- 記事:

────────────────────────────────────────

泰時を中心とした評定衆たちが案を練って編集を進め、貞永元年(1232年)8月、全51ヶ条からなる幕府の新しい基本法典が完成した。はじめはただ「式条」や「式目」と呼ばれ、後に裁判の基準としての意味で「御成敗式目」、あるいは元号をとって「貞永式目」と呼ばれるようになる。完成に当たって泰時は六波羅探題として京都にあった弟の重時に送った2通の手紙の中で、式目の目的について次のように書いている。
『御成敗式目』は日本における最初の武家法典である。それ以前の律令や、明治以降の各種法令が基本的に中国法あるいは欧米法の法学を基礎として制定された継承法であるのに対し、式目はもっぱら日本社会の慣習や倫理観に則って独自に創設した法令であるという点で、日本の法の歴史上画期的なものとなった。室町時代、江戸時代の幕府法も式目を基にしている。
晩年
数年前から天候不順によって国中が疲弊していたが、寛喜3年(1231年)には寛喜の飢饉が最悪の猛威となり、それへの対応に追われた。御成敗式目制定の背景にはこの社会不安もある。

────────────────────────────────────────

- 元資料:
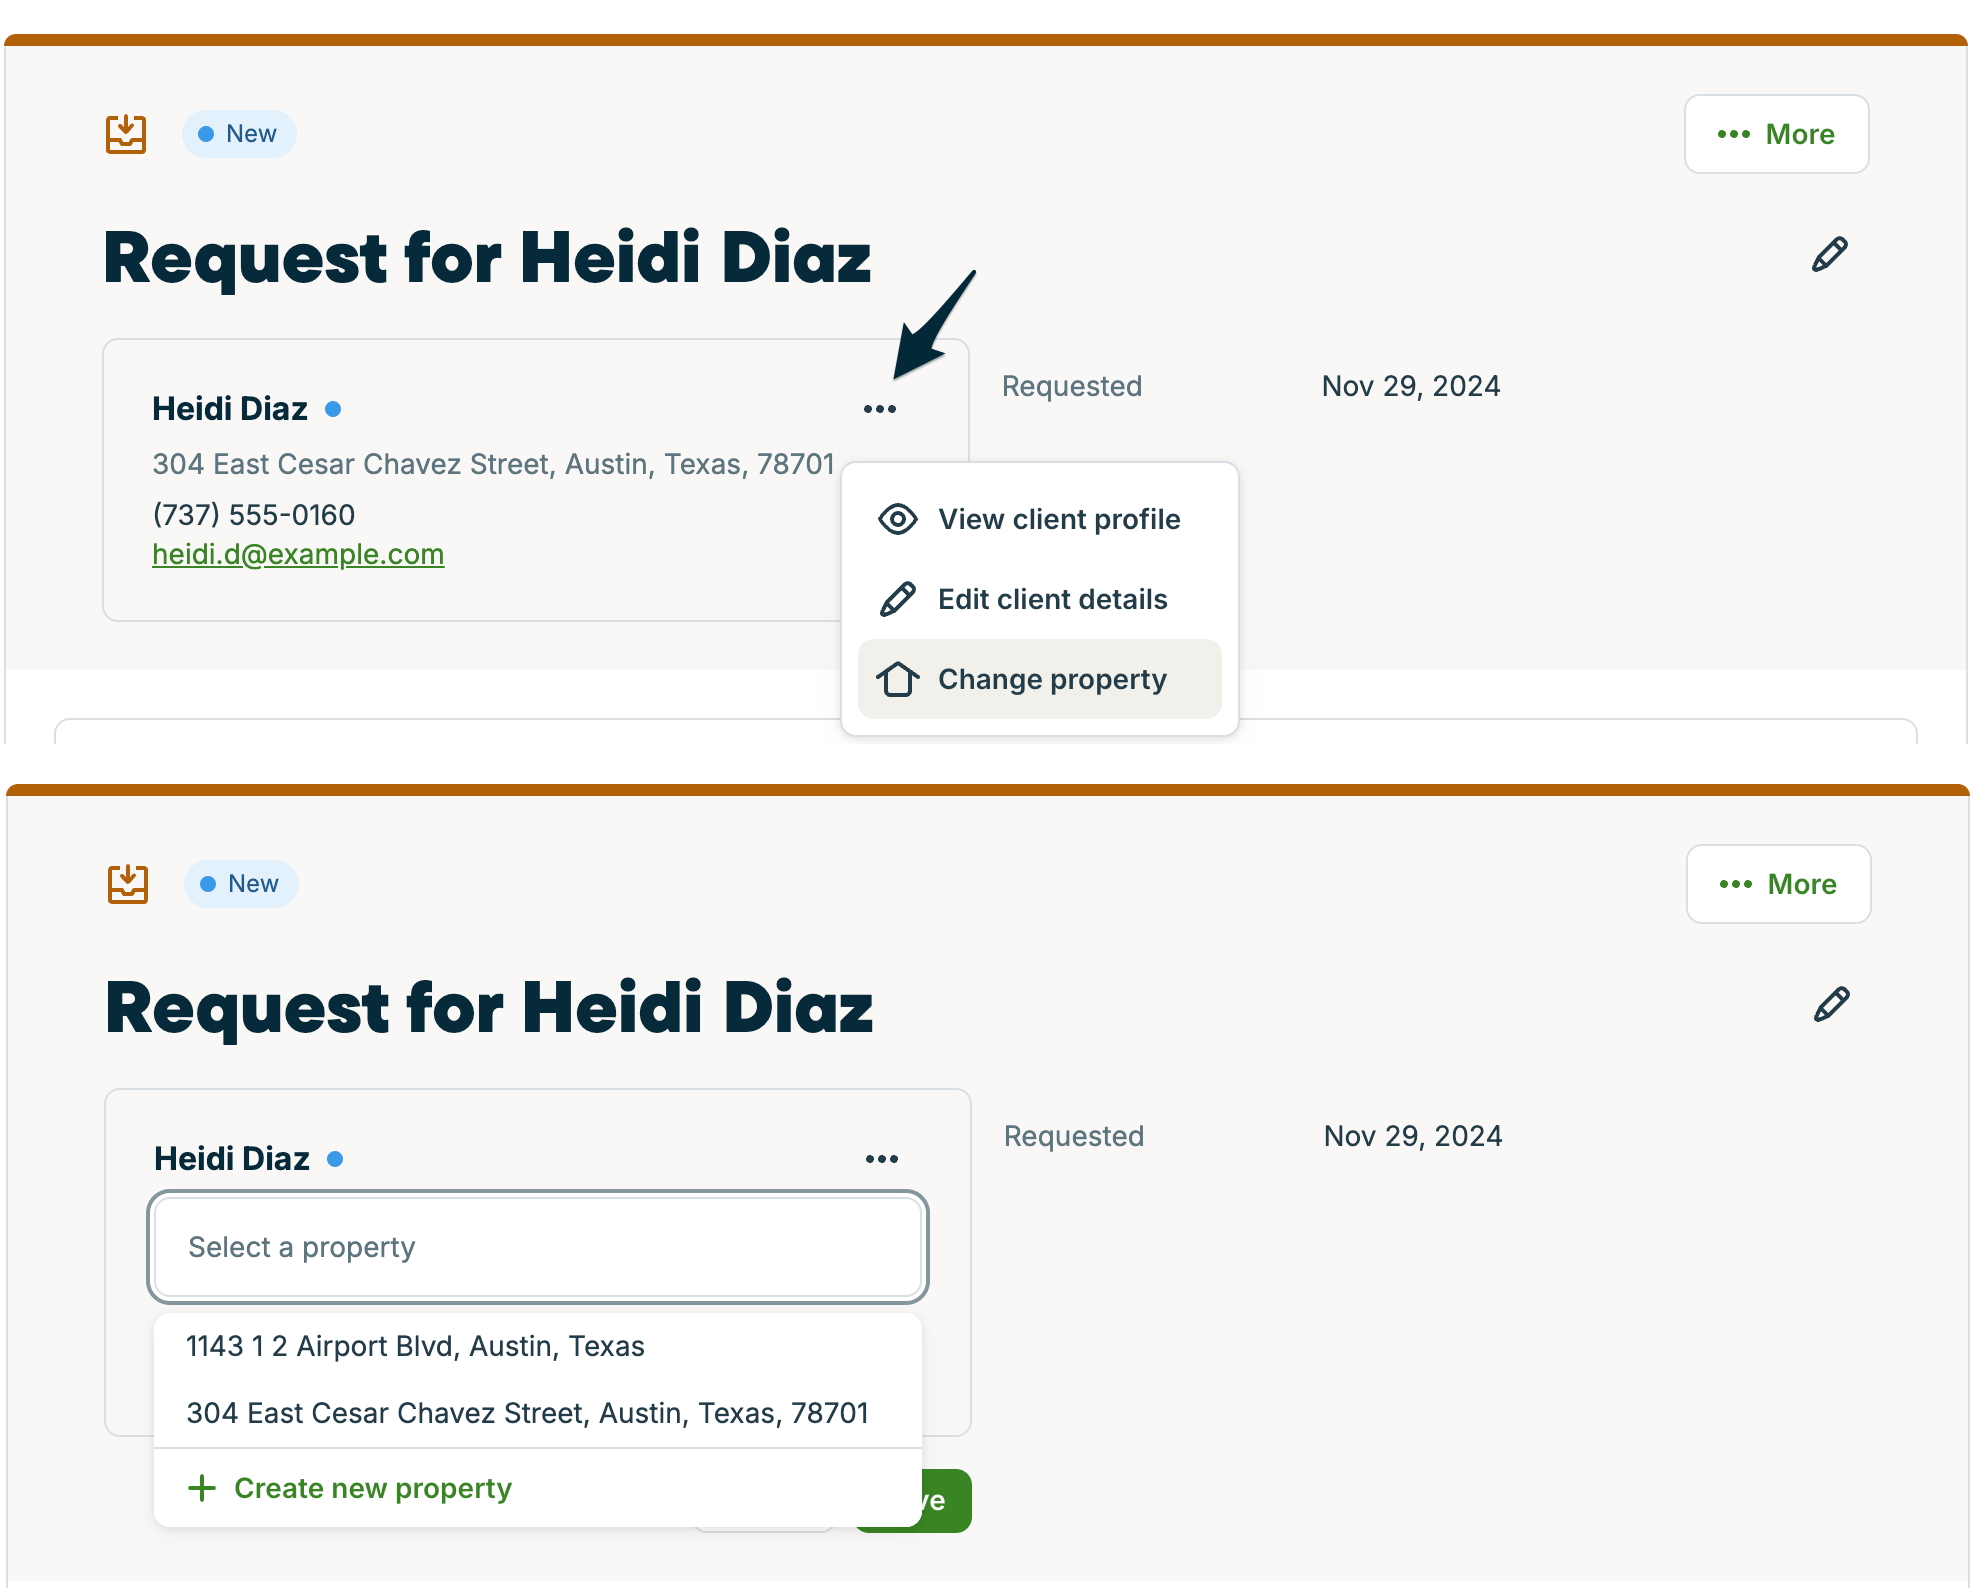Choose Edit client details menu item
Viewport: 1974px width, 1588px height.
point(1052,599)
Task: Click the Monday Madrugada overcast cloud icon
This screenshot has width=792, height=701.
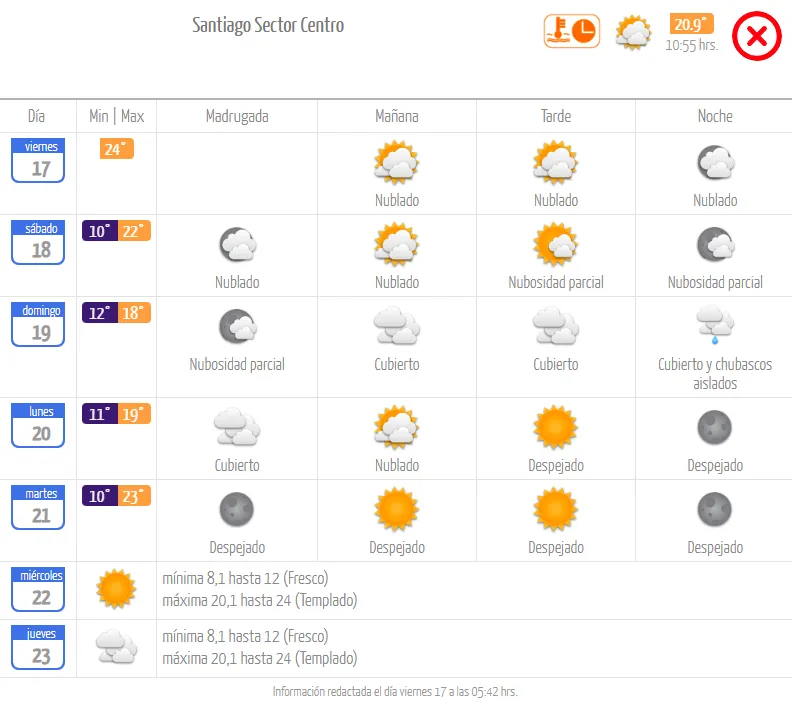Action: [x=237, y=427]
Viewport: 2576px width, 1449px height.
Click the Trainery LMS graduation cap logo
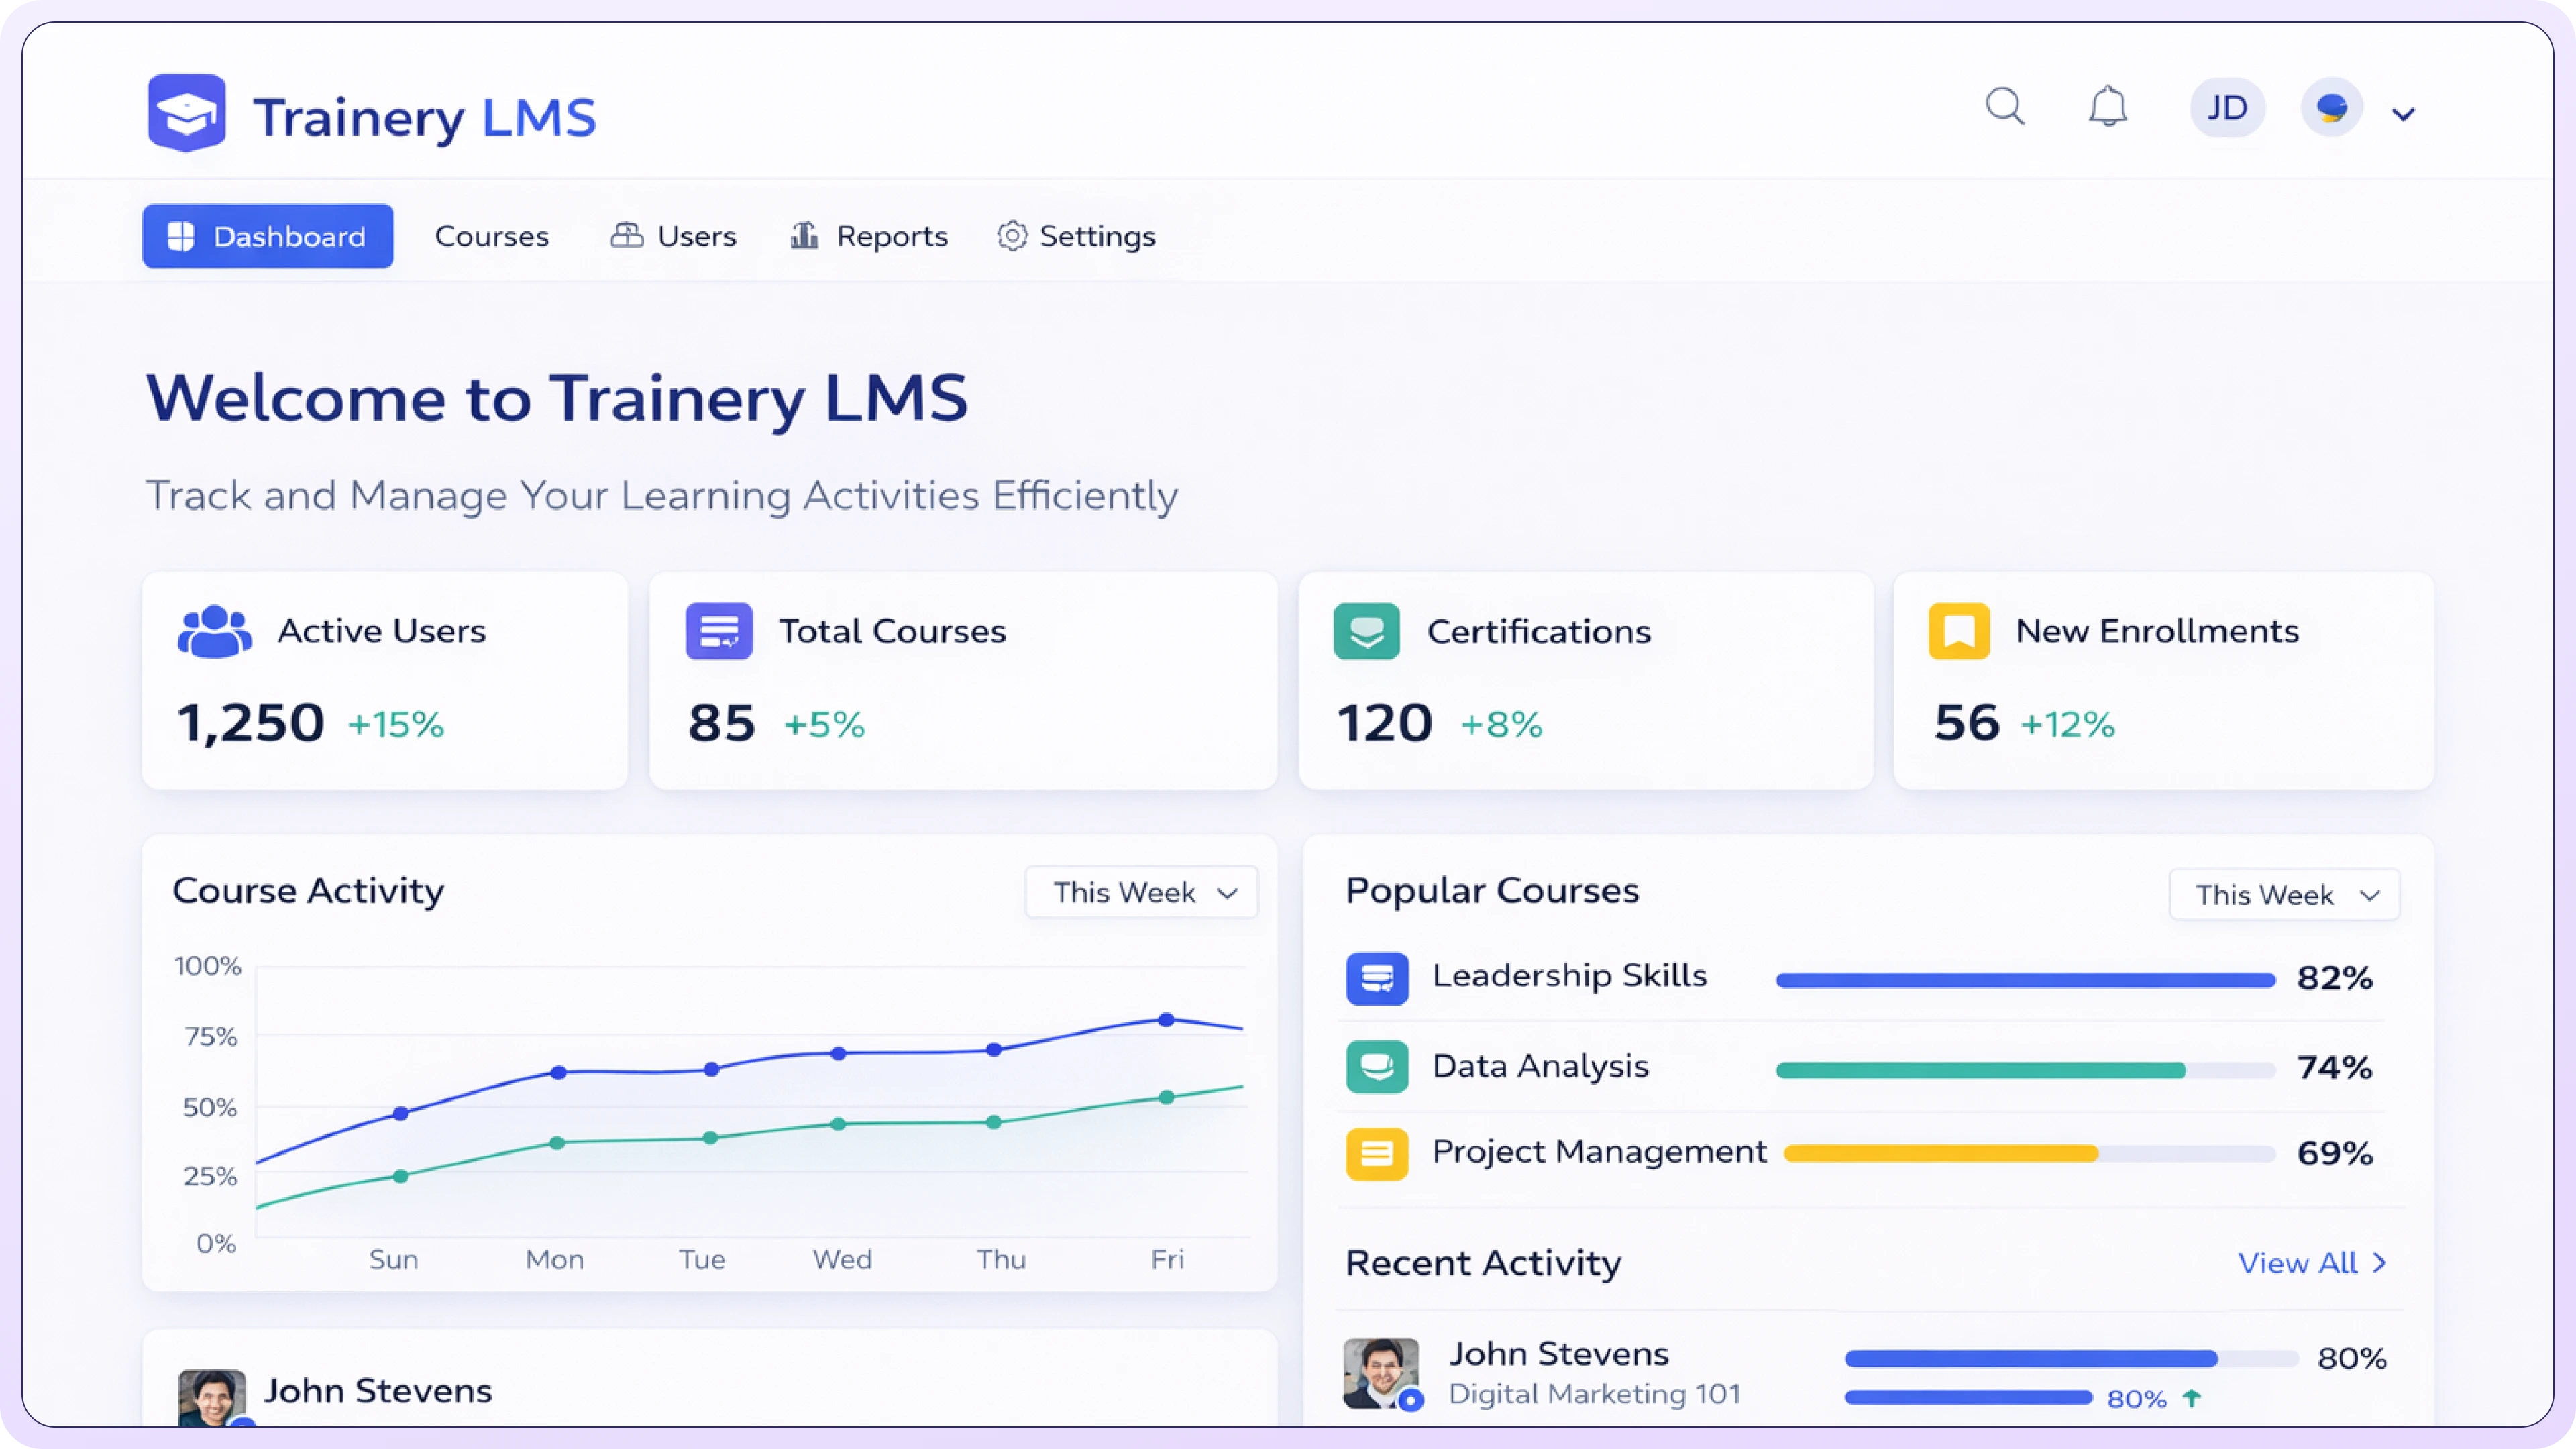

────────────────────────────────────────

- 依頼:
- 1) 記録のうち「Task: Click the」を含む行から記録の最後までを、「Click」を「Tap」に置き換え、ほかは変えずに書き直してください。画像は含めないでください。
- 2) 北条泰時と御成敗式目に関する記事を、最後の文の後から書き継いでください。
記事と記録は互いに関係がありません。

- 作業結果:
- 1)
Task: Tap the Monday Madrugada overcast cloud icon
This screenshot has width=792, height=701.
Action: [x=237, y=427]
Viewport: 2576px width, 1449px height.
Tap the Trainery LMS graduation cap logo

- 2)
嘉禎元年(1235年)、石清水宮と興福寺が争い、これに比叡山延暦寺も巻き込んだ大規模な寺社争いが起こると、強権を発して寺社勢力を押さえつけた。興福寺、延暦寺をはじめとする僧兵の跳梁は、院政期以来朝廷が対策に苦しんだところであったが、幕府が全面に乗り出して僧兵の不当な要求には断固武力で鎮圧するという方針がとられた。
仁治3年(1242年)に四条天皇が崩御したため、順徳天皇の皇子・忠成王が新たな天皇として擁立されようとしていたが、泰時は父の順徳天皇がかつて承久の乱を主導した首謀者の一人であることからこれに強く反対し、忠成王の即位が実現するならば退位を強行させるという態度を取り、貴族達の不満と反対を押し切って後嵯峨天皇を推戴、新たな天皇として即位させた。この強引な措置により、九条道家や西園寺公経ら、京都の公家衆の一部から反感を抱かれ、彼らとの関係が後々悪化した。新天皇の外戚(叔父)である土御門定通は泰時の妹である竹殿を妻としていたため、以後泰時は定通を通じて朝廷内部にも勢力を浸透させていくことになる。
最期
仁治2年(1241年)6月27日に泰時は体調を崩しており騒ぎになった(『吾妻鏡』)。この時は7月20日に回復している(『吾妻鏡』)。
仁治3年(1242年)5月9日、出家して上聖房観阿(じょうしょうぼうかんあ)と号した(『鎌倉年代記』裏書)。この時、泰時の異母弟の朝時をはじめ、泰時の家来50人ほども後を追って出家した[4]。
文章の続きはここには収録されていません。